**WHAT IS BEING ASKED:**
State how many lines of the rows below contain the word "Instruction", with case counting for a match. Reply with the number alone.

====== ENTRIES PROVIDED ======

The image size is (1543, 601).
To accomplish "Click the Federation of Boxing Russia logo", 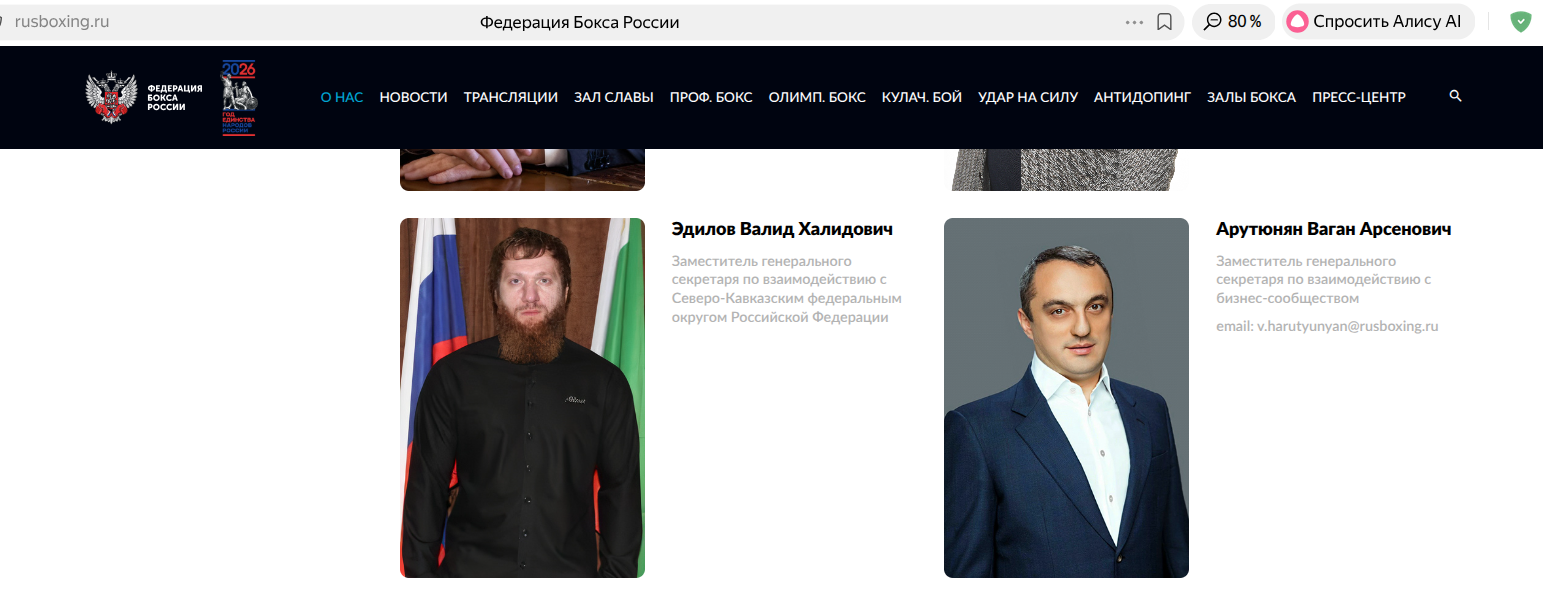I will [145, 98].
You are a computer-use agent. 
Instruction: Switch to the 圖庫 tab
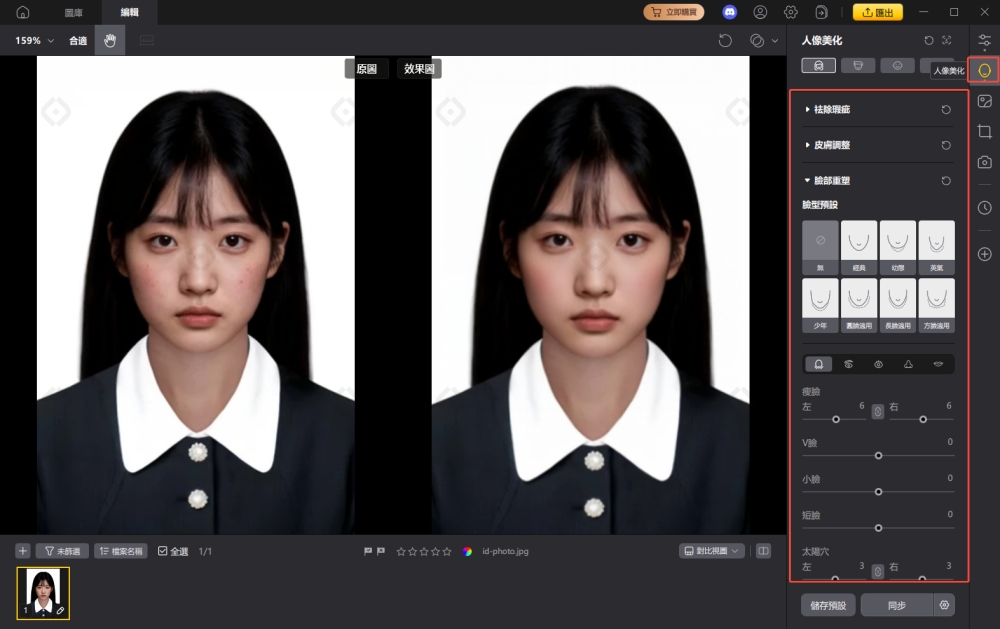coord(74,12)
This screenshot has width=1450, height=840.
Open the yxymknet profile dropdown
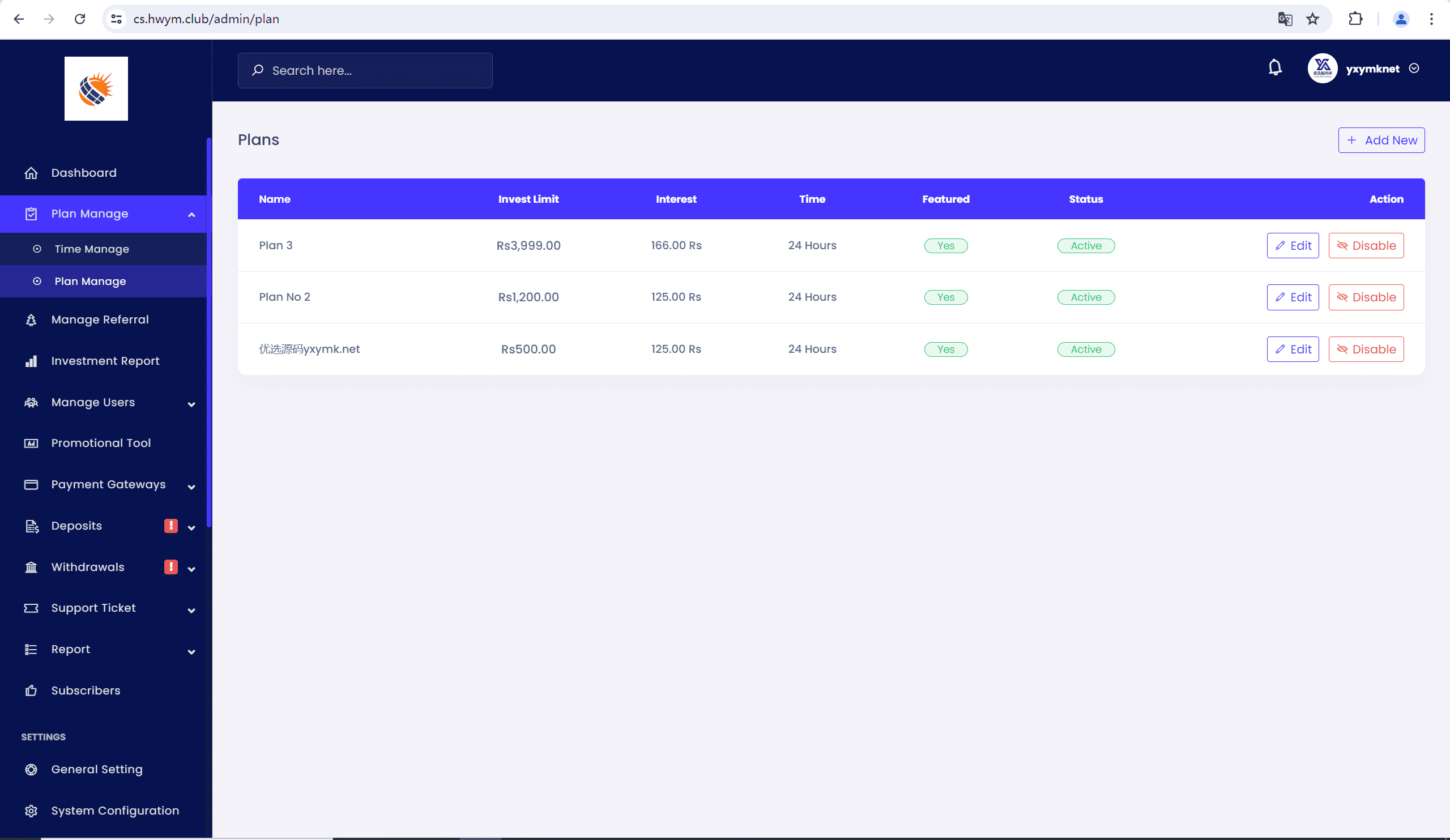pos(1414,69)
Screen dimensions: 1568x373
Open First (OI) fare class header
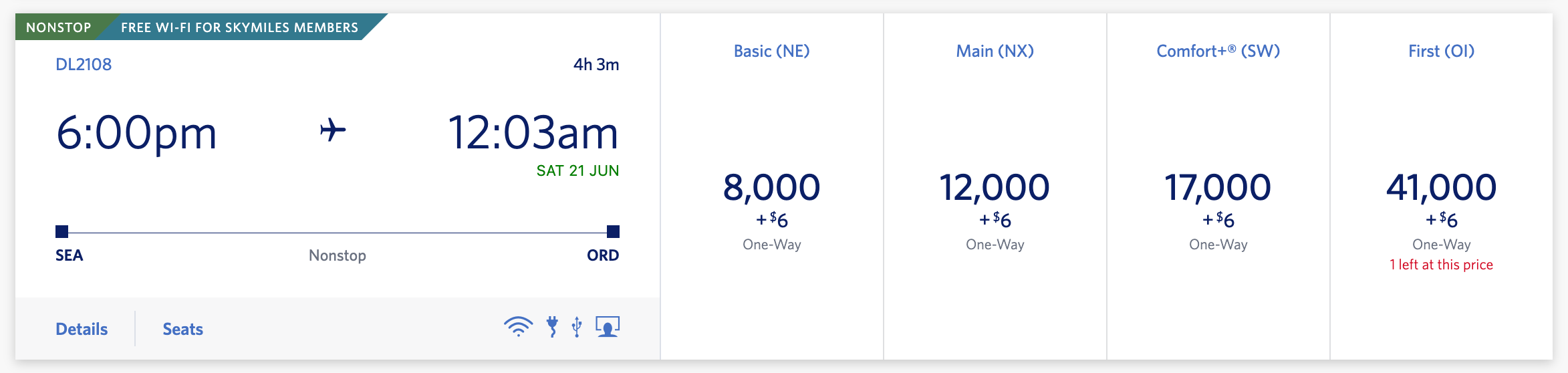pos(1441,51)
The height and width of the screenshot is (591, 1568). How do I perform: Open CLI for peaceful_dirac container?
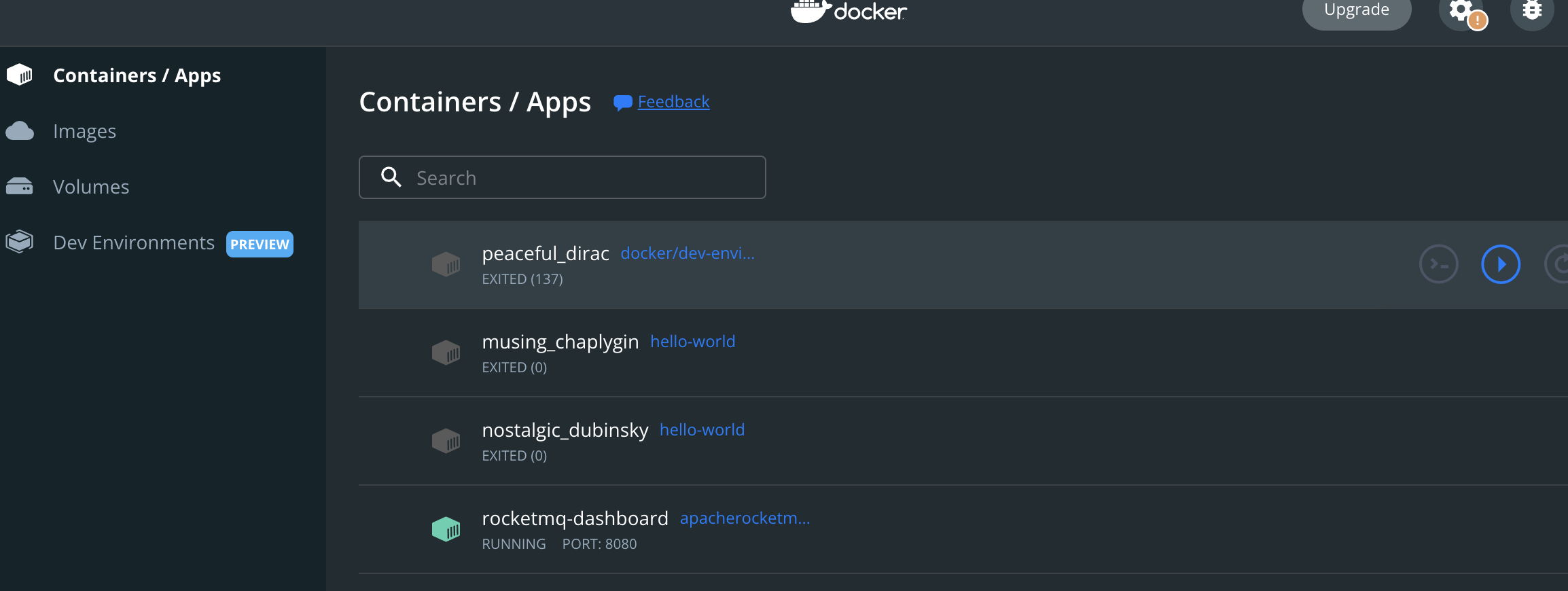[x=1439, y=264]
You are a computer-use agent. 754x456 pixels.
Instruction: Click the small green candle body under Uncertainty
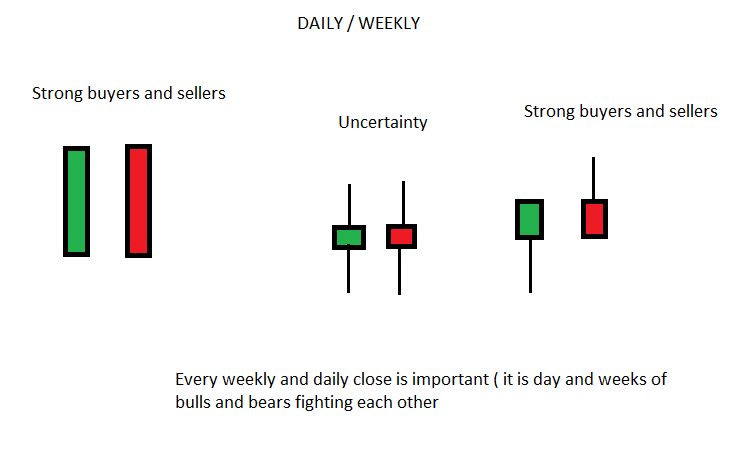pyautogui.click(x=349, y=237)
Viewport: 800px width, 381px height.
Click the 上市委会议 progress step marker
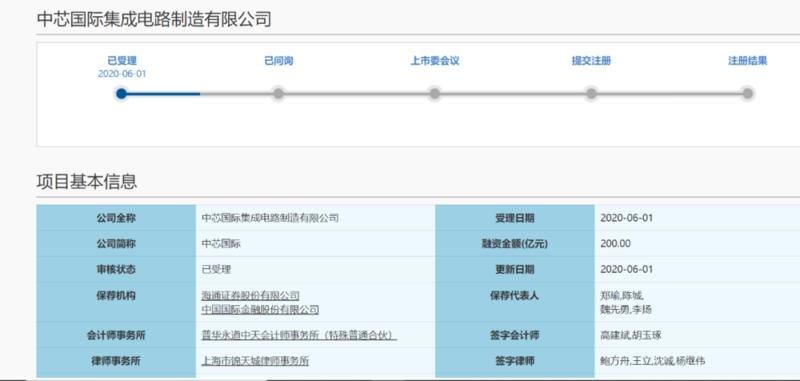click(435, 93)
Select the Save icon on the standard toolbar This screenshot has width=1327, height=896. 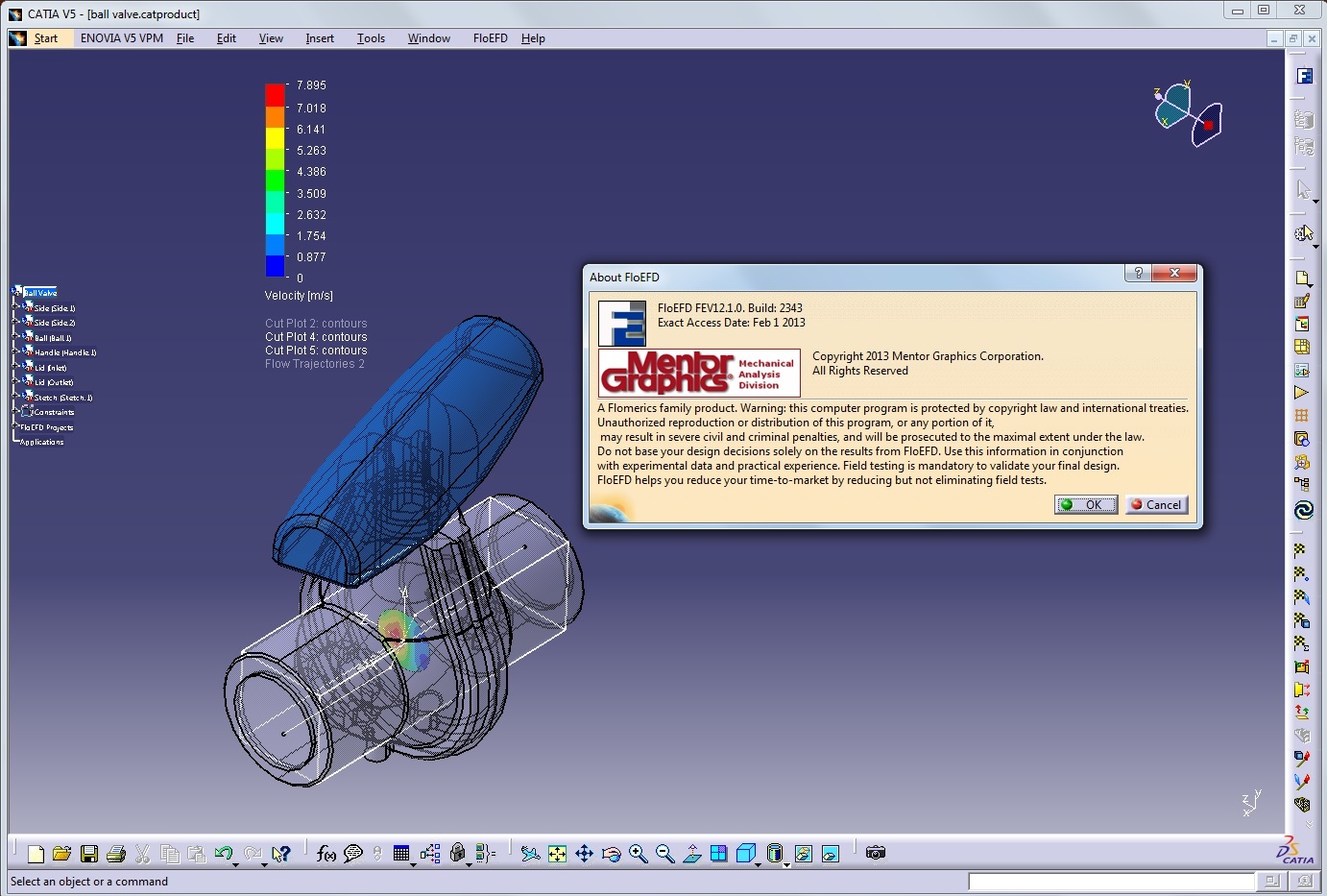pos(89,853)
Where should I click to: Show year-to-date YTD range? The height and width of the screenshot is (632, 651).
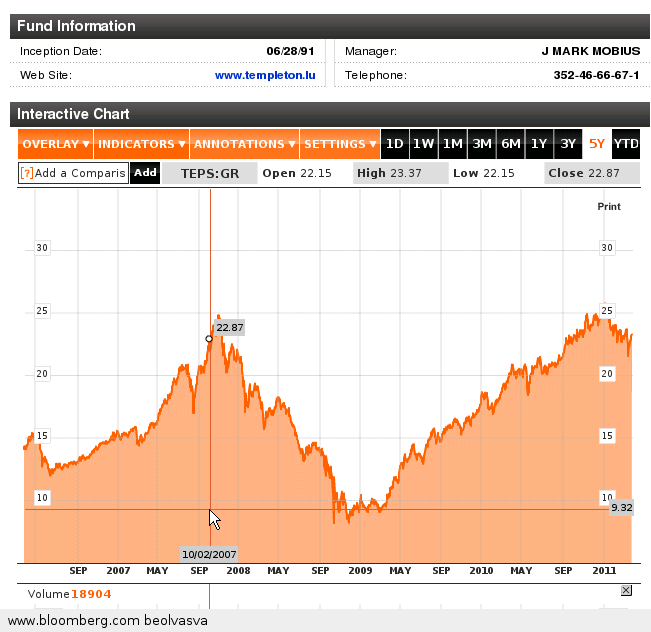[x=626, y=144]
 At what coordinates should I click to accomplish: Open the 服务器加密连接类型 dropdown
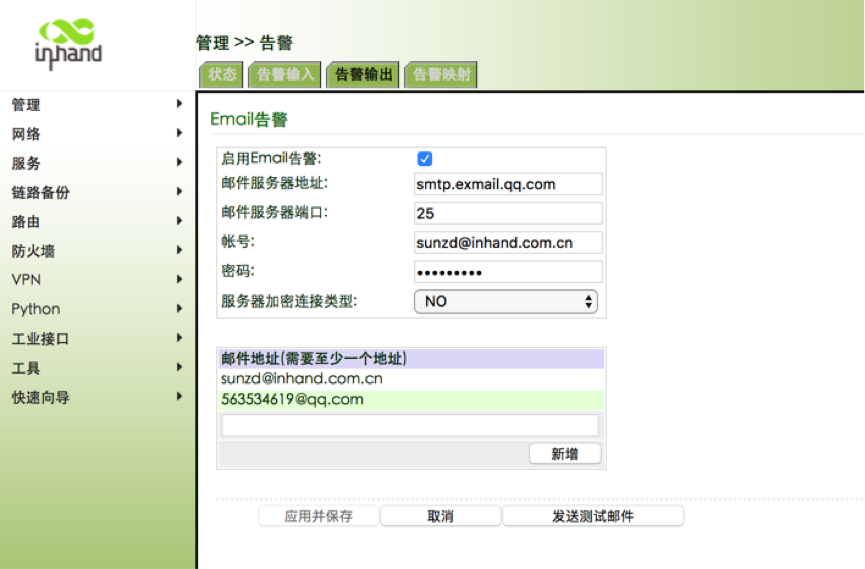506,301
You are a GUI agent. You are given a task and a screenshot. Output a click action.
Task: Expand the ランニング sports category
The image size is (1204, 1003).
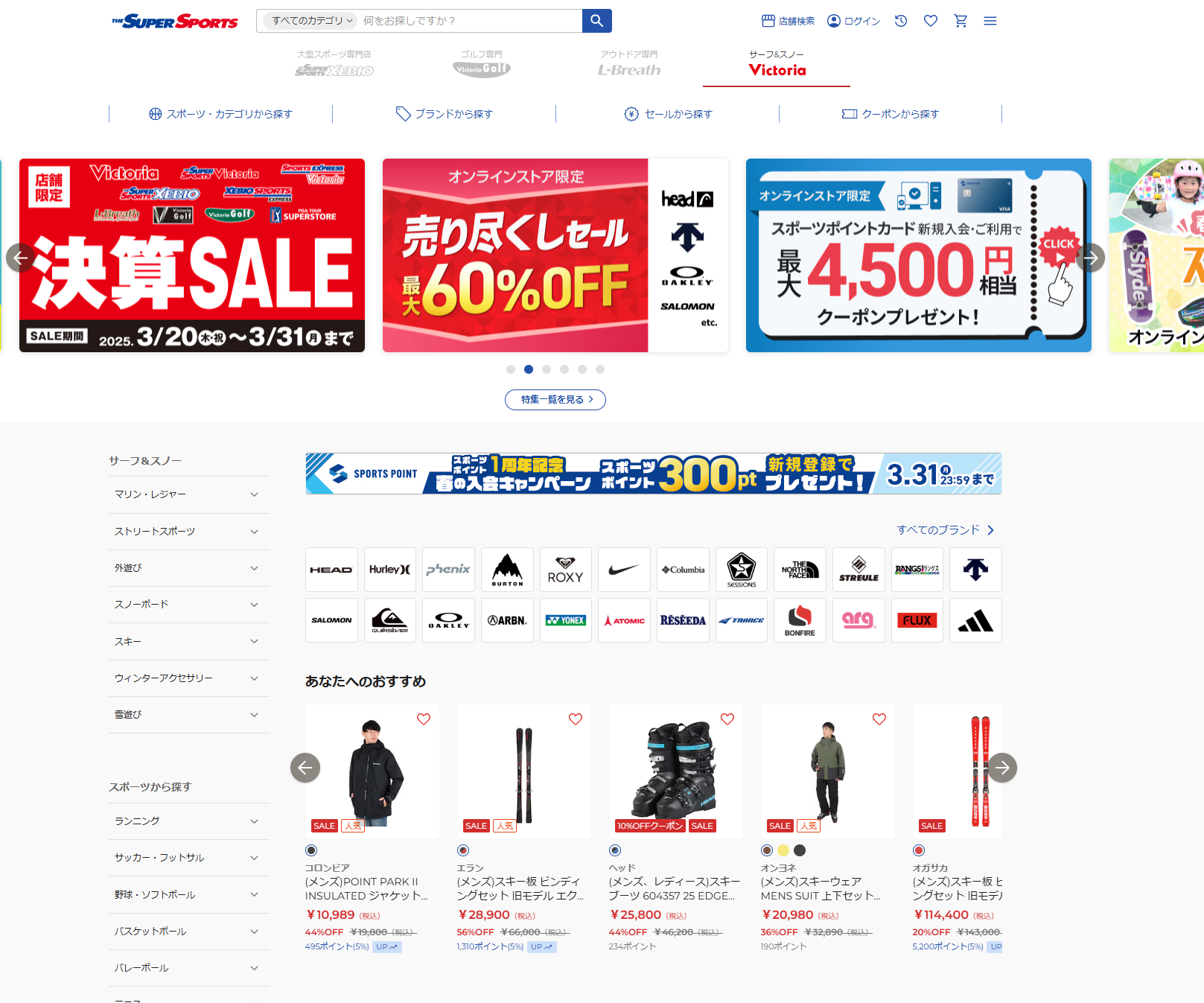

======

**COMPLETE RESPONSE:**
2